Strabo was a Greek explorer and writer famous for a major work on geography.
Born in about 63 B.C. into a rich family in the Black Sea region of Pontus, which is modern-day Turkey, he was a curious youth who wanted to learn more about the people and land around him. Like most scholarly inclined youth, Strabo studied under a series of tutors, some famous. His first well-known tutor was Aristodemus, a master of rhetoric who counted sons of Roman generals among his flock. It was under Aristodemus's direction that Strabo read and absorbed the likes of Homer. (Strabo would later defend Homer's ideas of geography, as set out in the Iliad and, especially, the Odyssey, in the face of counter-arguments that the entirety of both epic poems were mythical in content.)

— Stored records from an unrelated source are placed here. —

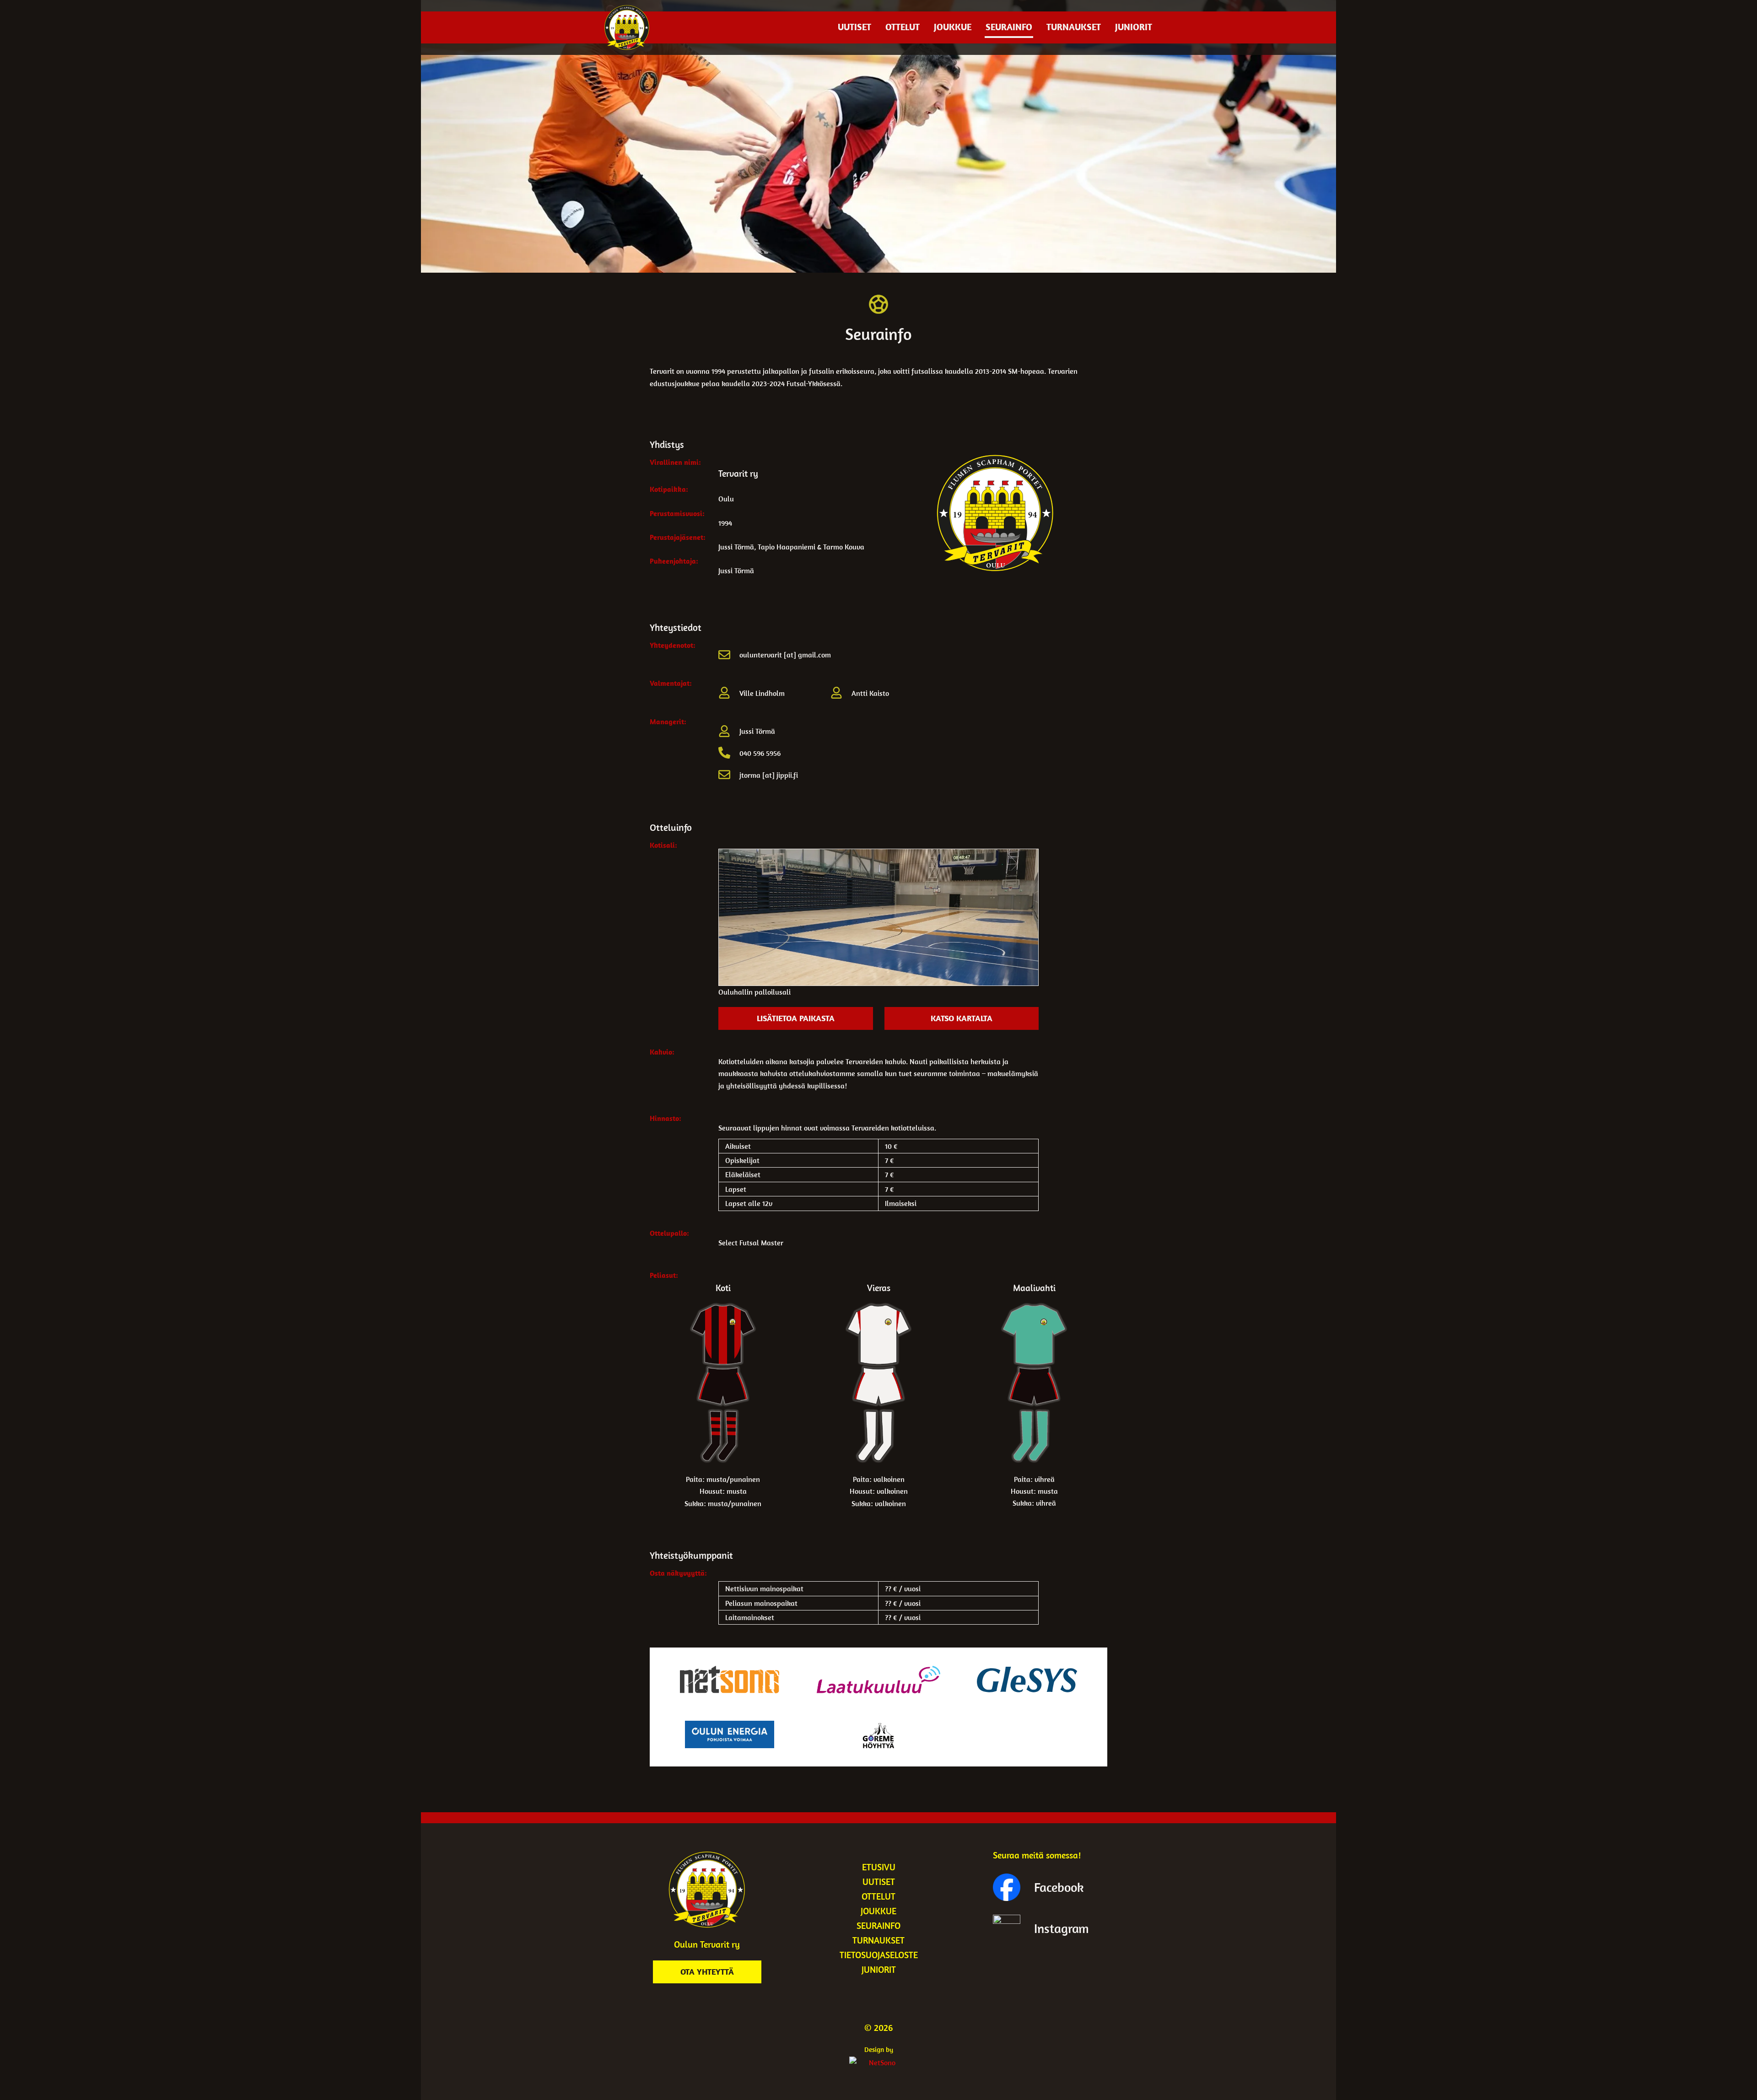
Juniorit (1133, 26)
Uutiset (854, 26)
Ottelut (902, 26)
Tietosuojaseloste (879, 1954)
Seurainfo (1009, 26)
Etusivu (878, 1867)
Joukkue (952, 26)
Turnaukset (1073, 26)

When he was in his 20s, Strabo moved to Rome; there, he studied under Xenarchus, a prominent tutor at the court of Augustus, and Tyrannion, another famous scholar. Strabo also benefited from the teachings and geographical knowledge of a tutor named Athenodorus, who was well-traveled.
He traveled widely and wrote expansively of his travels. He went, in Africa, to Egypt and Kush and Ethiopia. He went, in Europe, to Tuscany and Rome. In addition, he traveled widely throughout the Mediterranean area.
Strabo wrote about what he saw and heard and believed, in two major works, one of which is lost. Historical Sketches, a 43-volume work that Strabo wrote in Rome in the 1st Century B.C., exists now only in a fragment residing in an Italian university. Geographica, however, survives intact, in 17 books, and provides historians and geographers alike with a vivid picture of what life was like in Strabo's time, in terms of culture and understanding of the world around the people who lived then.
He takes a wide approach to his discussions of the world around him. He cites his predecessors, among them Eratosthenes and Hipparchus, in discussing Greek scientists' efforts in astronomy, geology, and mathematics. He includes descriptions of other subjects, such as history and physics, painting a wide picture of how the people understood and interacted with their world.
Strabo includes descriptions of many aspects of water and earth, including descriptions of floods and droughts and river swells and sediment. He discusses earthquakes and volcanic eruptions and wind and water erosion.
He also discusses populations, their makeup and settlement patterns. And, he provides one of the first known discussions of fossils.
Sources differ on when precisely Strabo wrote his two famous works. He lists some dates in Geographica; one of these dates is for an event that happened in A.D. 23, when he was in his 80s, but scholars differ on whether they think he wrote the entirety of the book when he was that old or whether he was revising a previous version of the work.
Strabo died in A.D. 24. His Geographica lived on, however, in the Byzantine tradition in limited form. A Latin translation appeared in the 15th Century, and a version in modern Greek appeared in the 16th Century. Translations into English, French, and German came later.